Consigne
Transformez en liste numérotée les enregistrements, de la ligne qui contient "will click(822, 26)." jusqu'à celle qui contient "Action: 26,635", ces deux lignes comprises. Omettez les lignes vides.

Lignes enregistrées
◆ ◆ ◆ ◆ ◆
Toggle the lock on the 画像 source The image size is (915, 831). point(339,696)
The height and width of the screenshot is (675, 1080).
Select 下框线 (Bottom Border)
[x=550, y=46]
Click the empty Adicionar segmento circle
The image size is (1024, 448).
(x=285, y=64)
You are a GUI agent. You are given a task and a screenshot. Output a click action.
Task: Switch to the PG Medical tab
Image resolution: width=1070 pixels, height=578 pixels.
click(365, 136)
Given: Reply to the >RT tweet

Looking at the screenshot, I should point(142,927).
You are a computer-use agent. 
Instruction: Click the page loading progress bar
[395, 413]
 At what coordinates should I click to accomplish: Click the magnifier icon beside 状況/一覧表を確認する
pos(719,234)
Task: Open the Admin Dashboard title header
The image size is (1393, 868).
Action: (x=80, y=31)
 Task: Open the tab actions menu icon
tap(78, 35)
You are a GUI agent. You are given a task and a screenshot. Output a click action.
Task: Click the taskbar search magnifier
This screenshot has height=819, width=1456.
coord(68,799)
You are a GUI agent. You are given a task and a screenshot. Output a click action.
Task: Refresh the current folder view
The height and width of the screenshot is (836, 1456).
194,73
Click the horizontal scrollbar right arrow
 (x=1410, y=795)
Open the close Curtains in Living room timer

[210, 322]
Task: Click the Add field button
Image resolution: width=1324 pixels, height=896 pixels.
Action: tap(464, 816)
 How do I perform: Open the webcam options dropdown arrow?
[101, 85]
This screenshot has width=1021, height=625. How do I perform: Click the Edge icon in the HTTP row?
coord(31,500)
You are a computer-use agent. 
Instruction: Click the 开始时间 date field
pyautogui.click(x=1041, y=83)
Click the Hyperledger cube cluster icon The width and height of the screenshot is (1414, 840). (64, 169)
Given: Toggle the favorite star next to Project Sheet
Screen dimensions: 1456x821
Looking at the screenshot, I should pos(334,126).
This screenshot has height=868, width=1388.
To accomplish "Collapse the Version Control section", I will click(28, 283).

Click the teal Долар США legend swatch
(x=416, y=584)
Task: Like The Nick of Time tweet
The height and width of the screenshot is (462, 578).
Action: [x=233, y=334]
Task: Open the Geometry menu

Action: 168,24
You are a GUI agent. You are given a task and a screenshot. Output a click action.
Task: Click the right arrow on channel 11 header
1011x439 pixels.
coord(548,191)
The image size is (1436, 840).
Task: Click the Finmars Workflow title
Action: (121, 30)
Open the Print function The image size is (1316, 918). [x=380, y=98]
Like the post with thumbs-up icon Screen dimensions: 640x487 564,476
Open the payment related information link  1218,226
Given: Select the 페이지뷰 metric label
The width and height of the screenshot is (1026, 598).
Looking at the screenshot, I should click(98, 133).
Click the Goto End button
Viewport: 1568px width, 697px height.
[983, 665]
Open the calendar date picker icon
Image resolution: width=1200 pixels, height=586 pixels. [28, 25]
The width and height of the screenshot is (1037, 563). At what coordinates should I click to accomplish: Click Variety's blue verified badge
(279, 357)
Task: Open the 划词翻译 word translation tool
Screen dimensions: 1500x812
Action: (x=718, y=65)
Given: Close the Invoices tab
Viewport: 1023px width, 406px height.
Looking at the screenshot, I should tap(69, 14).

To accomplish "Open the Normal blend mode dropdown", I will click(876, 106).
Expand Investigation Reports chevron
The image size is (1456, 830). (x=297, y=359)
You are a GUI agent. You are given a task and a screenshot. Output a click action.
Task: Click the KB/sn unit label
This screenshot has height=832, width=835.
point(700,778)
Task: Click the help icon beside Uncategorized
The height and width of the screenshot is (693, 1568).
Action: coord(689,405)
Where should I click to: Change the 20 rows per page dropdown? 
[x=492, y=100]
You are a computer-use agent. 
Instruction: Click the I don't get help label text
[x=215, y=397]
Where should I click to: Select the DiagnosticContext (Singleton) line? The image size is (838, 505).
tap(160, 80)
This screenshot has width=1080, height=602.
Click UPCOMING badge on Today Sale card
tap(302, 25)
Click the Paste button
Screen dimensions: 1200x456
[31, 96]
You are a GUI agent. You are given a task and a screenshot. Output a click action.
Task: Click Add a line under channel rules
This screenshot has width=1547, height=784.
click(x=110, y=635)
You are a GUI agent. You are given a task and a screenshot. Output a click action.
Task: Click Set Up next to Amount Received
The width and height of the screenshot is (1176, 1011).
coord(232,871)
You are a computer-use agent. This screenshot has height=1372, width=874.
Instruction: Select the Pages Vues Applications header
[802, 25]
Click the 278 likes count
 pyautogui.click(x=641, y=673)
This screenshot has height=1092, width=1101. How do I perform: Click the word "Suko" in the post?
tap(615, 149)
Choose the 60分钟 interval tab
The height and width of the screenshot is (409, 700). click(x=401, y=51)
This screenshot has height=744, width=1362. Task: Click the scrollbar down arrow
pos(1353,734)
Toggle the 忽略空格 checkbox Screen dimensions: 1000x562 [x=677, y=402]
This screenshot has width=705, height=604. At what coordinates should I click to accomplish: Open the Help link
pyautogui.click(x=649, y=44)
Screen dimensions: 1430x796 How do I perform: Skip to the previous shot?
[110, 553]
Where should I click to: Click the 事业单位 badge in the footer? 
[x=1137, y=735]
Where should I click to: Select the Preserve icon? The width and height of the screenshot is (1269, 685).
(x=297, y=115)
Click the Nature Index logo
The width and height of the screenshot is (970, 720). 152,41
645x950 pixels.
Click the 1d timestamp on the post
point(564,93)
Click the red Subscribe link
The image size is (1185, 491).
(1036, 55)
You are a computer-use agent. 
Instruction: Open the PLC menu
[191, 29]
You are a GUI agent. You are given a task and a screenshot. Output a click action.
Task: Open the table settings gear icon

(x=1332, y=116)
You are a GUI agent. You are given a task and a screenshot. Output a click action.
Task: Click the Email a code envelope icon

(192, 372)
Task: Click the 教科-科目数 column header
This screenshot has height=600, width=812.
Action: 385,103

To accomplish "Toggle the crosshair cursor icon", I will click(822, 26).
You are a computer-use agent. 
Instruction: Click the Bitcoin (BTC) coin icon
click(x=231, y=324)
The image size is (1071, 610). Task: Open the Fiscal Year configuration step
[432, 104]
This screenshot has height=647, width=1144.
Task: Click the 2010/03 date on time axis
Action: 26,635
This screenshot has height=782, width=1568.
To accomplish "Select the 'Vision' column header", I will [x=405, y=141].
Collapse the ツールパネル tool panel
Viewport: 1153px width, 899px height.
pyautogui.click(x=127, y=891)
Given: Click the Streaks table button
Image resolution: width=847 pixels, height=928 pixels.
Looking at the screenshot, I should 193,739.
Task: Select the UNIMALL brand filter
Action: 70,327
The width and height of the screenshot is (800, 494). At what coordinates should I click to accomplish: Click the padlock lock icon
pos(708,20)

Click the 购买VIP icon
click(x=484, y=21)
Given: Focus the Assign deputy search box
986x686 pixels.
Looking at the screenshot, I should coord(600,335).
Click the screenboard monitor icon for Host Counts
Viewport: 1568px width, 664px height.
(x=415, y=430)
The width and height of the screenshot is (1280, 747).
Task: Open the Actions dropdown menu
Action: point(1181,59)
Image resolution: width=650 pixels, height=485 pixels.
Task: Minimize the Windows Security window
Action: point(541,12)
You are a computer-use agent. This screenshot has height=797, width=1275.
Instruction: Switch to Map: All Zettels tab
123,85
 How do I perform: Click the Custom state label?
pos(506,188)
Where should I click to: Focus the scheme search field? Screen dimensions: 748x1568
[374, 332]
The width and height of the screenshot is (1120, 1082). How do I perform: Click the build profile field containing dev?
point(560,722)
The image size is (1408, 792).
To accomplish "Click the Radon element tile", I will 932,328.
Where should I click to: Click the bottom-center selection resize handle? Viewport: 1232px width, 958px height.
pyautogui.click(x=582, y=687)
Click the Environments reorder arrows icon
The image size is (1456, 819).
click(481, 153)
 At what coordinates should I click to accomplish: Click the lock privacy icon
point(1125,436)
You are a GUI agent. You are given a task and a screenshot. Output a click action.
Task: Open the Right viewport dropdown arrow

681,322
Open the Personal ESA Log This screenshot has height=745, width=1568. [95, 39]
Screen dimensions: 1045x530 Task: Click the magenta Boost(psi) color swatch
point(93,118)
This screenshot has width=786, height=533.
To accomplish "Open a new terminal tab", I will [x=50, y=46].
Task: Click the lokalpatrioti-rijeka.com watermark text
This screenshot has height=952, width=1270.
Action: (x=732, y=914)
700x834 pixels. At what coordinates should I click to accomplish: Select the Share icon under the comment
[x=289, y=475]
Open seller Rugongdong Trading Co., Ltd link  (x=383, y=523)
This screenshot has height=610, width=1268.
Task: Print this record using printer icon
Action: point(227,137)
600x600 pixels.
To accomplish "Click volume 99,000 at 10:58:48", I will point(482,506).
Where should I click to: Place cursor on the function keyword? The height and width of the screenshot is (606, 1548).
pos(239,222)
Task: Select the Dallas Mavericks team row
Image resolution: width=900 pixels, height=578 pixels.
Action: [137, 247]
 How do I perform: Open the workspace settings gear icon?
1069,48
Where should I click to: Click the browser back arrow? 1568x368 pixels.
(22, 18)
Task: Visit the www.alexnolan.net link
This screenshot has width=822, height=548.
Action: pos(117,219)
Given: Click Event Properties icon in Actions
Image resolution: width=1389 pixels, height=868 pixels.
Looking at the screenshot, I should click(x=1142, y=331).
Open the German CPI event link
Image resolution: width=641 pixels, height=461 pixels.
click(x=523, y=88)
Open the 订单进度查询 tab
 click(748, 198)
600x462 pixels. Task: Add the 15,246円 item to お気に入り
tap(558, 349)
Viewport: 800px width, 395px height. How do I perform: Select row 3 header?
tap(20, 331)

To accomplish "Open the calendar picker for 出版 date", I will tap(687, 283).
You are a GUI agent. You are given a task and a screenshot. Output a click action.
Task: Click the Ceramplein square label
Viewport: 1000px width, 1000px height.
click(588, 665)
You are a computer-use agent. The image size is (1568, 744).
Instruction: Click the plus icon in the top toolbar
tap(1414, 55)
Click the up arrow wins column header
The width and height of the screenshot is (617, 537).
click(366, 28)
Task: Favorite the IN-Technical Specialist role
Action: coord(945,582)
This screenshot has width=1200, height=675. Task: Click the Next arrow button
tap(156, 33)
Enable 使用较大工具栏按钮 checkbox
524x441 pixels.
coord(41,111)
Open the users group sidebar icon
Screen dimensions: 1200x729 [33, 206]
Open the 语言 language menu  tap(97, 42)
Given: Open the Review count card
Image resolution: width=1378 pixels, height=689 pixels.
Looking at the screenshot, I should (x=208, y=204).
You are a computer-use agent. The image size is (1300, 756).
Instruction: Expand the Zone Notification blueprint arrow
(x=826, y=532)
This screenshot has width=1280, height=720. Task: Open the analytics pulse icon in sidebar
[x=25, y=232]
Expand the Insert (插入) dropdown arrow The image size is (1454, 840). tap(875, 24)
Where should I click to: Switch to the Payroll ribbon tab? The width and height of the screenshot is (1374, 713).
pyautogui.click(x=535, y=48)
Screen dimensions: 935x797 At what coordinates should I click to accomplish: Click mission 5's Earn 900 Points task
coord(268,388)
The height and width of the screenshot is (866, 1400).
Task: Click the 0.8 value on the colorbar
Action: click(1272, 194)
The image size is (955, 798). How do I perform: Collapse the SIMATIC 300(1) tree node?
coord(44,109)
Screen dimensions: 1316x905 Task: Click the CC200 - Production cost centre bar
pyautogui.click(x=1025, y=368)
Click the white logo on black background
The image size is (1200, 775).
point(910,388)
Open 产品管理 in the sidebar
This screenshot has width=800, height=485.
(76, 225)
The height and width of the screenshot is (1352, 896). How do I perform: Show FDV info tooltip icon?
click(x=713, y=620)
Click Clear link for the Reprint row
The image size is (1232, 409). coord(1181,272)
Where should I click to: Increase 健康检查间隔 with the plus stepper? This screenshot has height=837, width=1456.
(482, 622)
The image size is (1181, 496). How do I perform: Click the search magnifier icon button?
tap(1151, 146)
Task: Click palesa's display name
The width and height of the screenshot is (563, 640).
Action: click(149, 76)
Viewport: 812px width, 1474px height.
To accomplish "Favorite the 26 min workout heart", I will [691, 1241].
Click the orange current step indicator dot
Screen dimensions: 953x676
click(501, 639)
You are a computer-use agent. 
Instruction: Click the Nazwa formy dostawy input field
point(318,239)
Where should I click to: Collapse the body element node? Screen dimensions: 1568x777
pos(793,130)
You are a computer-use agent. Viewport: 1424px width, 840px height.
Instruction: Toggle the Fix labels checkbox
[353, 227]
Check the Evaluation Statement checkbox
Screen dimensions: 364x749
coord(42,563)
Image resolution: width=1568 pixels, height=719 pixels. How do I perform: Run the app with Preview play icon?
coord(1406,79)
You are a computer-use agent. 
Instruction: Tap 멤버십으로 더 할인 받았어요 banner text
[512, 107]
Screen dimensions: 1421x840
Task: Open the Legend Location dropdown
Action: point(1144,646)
◆ ◆ ◆ ◆ ◆
Réponse attendue
1. To accomplish "Toggle the crosshair cursor icon", I will click(822, 26).
2. You are a computer-use agent. 
3. Instruction: Click the Bitcoin (BTC) coin icon
4. click(x=231, y=324)
5. The image size is (1071, 610). Task: Open the Fiscal Year configuration step
6. [432, 104]
7. This screenshot has height=647, width=1144.
8. Task: Click the 2010/03 date on time axis
9. Action: 26,635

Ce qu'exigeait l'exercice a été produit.